- [Task to carry out]
Return all lines in the data where the string "computer" can be found.

Items from a data source
————————

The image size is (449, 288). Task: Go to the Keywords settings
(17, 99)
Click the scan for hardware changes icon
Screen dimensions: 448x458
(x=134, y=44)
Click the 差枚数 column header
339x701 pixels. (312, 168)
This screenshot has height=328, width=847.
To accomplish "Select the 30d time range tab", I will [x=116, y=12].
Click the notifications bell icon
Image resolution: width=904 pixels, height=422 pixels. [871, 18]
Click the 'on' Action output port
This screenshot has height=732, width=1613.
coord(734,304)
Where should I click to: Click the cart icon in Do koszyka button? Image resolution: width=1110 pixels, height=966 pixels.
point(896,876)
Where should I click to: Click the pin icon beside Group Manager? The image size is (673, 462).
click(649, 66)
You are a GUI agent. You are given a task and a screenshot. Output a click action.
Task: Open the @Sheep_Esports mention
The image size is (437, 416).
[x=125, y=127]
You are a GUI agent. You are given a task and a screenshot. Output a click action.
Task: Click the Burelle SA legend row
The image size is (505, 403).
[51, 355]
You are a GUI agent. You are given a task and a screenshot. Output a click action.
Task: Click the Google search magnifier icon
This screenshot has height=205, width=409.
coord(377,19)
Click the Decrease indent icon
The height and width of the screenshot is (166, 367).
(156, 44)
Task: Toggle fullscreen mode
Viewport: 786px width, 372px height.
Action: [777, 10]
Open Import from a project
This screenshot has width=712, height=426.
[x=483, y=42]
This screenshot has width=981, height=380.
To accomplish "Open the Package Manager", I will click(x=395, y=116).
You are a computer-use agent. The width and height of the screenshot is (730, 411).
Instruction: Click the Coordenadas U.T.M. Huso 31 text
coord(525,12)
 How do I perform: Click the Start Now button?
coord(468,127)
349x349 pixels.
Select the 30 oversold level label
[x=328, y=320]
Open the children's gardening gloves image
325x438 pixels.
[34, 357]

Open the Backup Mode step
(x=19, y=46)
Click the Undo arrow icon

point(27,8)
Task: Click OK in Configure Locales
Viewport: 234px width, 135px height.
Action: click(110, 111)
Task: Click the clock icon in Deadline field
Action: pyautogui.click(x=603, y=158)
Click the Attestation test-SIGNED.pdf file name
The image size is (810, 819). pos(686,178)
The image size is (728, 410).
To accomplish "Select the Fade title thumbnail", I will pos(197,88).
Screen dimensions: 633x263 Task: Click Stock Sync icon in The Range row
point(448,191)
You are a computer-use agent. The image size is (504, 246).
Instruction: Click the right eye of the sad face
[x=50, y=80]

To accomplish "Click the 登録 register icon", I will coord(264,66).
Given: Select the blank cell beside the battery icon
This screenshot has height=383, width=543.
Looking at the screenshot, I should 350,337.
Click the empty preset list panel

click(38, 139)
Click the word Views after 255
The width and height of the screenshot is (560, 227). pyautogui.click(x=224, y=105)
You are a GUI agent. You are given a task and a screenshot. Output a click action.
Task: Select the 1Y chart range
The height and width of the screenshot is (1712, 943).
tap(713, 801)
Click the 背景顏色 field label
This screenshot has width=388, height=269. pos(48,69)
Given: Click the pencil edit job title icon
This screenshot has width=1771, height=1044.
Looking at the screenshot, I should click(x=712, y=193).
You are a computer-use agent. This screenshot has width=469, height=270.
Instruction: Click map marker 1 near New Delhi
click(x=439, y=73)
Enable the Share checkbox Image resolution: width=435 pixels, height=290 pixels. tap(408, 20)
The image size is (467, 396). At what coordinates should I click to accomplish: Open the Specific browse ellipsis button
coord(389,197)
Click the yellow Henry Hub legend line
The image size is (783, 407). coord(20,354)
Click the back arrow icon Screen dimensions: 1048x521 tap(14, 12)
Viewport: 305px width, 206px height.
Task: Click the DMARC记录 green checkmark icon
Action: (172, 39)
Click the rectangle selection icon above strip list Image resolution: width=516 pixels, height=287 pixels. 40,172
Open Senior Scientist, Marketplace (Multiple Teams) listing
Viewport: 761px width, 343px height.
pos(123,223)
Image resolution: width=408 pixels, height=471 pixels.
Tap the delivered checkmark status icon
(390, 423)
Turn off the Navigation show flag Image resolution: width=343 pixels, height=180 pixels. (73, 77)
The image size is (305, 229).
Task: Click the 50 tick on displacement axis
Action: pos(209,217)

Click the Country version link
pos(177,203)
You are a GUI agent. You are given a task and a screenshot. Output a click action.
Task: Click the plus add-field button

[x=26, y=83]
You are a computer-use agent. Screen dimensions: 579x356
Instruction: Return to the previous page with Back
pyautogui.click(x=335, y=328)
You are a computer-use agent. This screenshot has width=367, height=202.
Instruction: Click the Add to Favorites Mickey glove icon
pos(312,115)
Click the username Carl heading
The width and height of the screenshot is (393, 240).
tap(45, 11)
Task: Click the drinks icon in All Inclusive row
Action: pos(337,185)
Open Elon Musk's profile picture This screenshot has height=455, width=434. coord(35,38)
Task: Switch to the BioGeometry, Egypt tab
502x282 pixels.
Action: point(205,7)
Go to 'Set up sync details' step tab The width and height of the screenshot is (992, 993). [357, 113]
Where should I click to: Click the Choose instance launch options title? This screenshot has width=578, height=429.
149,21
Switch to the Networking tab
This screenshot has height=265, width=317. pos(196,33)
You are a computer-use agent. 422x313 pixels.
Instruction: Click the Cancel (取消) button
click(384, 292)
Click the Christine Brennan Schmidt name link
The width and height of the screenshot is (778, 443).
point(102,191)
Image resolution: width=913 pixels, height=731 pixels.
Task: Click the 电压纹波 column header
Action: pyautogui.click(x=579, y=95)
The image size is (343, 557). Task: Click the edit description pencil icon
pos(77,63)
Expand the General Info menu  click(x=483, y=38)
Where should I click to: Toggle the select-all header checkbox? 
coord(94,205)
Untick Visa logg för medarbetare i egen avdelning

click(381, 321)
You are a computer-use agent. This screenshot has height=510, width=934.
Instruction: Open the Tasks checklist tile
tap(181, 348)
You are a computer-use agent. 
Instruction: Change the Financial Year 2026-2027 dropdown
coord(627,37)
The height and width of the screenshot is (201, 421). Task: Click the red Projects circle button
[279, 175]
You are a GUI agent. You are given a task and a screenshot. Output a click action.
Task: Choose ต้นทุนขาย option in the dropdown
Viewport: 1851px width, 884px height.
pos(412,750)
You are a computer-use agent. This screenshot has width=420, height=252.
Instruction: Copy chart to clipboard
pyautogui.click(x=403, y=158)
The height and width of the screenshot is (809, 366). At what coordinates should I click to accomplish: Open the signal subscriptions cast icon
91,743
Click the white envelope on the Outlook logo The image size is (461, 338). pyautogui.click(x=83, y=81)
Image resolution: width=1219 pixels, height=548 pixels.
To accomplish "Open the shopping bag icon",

————————

- [Written solution]
You are a computer-use agent. The width and height of the screenshot is (730, 411).
You are a computer-use agent. The image size is (504, 246).
You are a computer-use agent. This screenshot has width=469, height=270.
You are a computer-use agent. Screen dimensions: 579x356
You are a computer-use agent. This screenshot has width=367, height=202.
You are a computer-use agent. 422x313 pixels.
You are a computer-use agent. This screenshot has height=510, width=934.
You are a computer-use agent. 
You are a computer-use agent. This screenshot has width=420, height=252.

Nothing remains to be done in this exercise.